● Фрагмент документа:
----------

Несогласованность законодательных актов и процессуальных норм, «двойная» самоидентификация — эту непростую картину еще более усложняют функциональные особенности русского и украинского языков. Так, О. Гринев указывал на то, что функционирование украинского ограничивается официальной и домашней сферами[12]; Т. Кузнецова и А. Березовенко отмечали, что субстандартная лексика — жаргоны, сленг, арго — заимствуется украинским языком из русского[13]; Ю. Шевелев, ссылаясь на отсутствие сленга в украинском языке, высказал обеспокоенность по поводу выживаемости украинского языка вообще[14]; О. Тараненко утверждал, что билингвизм на Украине в целом можно рассматривать как диглоссию[15]. Теперь, когда опубликовано несколько словарей украинской субстандартной лексики, вопрос о функциональной полноценности украинского языка стал по-настоящему дискуссионным. Наиболее цитируемым в последнее время является «Краткий словарь жаргонной лексики украинского языка», составленный Л. Ставицкой[16]. Однако анализ лексики, представленной в этом словаре, не проясняет ситуацию, а скорее запутывает ее.

----------

● Строки:
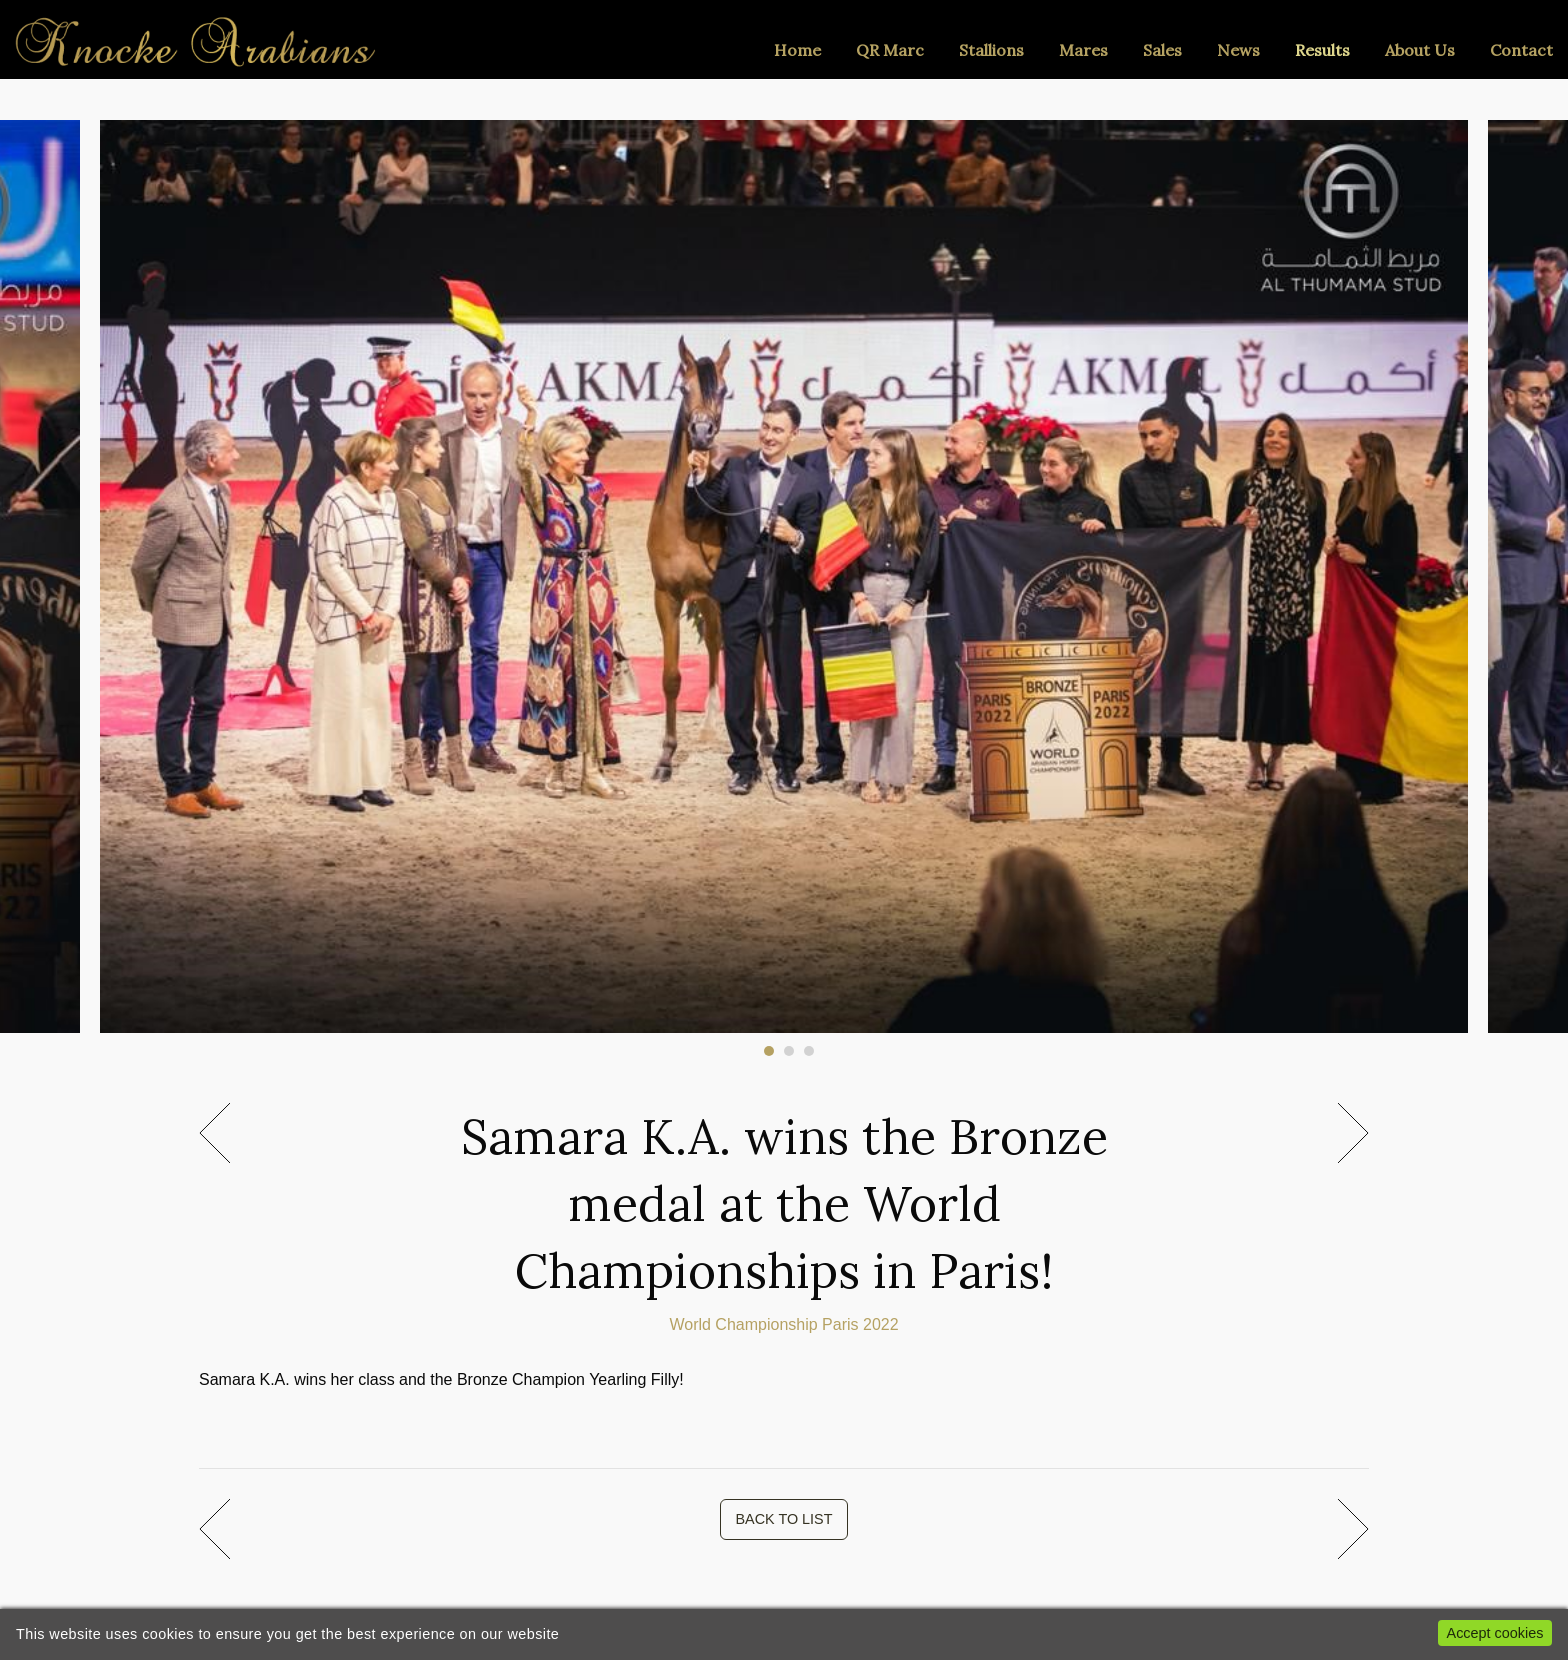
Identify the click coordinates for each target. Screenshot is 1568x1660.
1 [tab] (769, 1051)
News (1238, 50)
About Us (1420, 50)
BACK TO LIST (783, 1519)
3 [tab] (809, 1051)
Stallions (991, 50)
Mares (1083, 50)
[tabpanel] (784, 566)
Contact (1521, 50)
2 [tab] (789, 1051)
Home (797, 50)
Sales (1162, 50)
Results (1322, 50)
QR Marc (890, 50)
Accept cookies (1495, 1633)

----------

● Письменные задания:
a) Какой словарь во фрагменте о русском и украинском языках назван наиболее цитируемым в последнее время?
b) Продолжи фрагмент о русском и украинском языках, начав сразу после его последнего предложения.
Строки — отдельный материал, с фрагментом о русском и украинском языках они не связаны.

● Ответы к заданиям:
a) «Краткий словарь жаргонной лексики украинского языка», составленный Л. Ставицкой.

b)
Во вступительной статье Ставицкая указывает, что в словаре довольно много заимствований из русского языка, но в то же время отмечает, что заимствования типичны для «жаргонной межкультурной коммуникации»[17]. Этот аргумент, несомненно, справедлив в отношении жаргона определенных профессиональных групп, в частности жаргона компьютерщиков. Большая часть лексических единиц в этом случае заимствована из английского языка, поскольку к тому времени, как на Украине начался процесс компьютеризации, в этой области уже существовал устойчивый набор терминов. Они-то и были впоследствии усвоены украинскими специалистами. Однако в случае с жаргонами под заимствованиями подразумеваются не только заимствования из других языков, но также из других подсистем того же языка, к которому относится жаргон. Таким образом, жаргоны социальных групп состоят преимущественно из единиц родного языка, как, например, молодежный или блатной жаргон в русском языке. Что касается словаря украинской субстандартной лексики, составленного Ставицкой, то процентное соотношение русизмов и собственно украинских слов в нем явно не в пользу последних. В этой связи возникает сомнение, что носители такой субстандартной лексики являются украиноязычными.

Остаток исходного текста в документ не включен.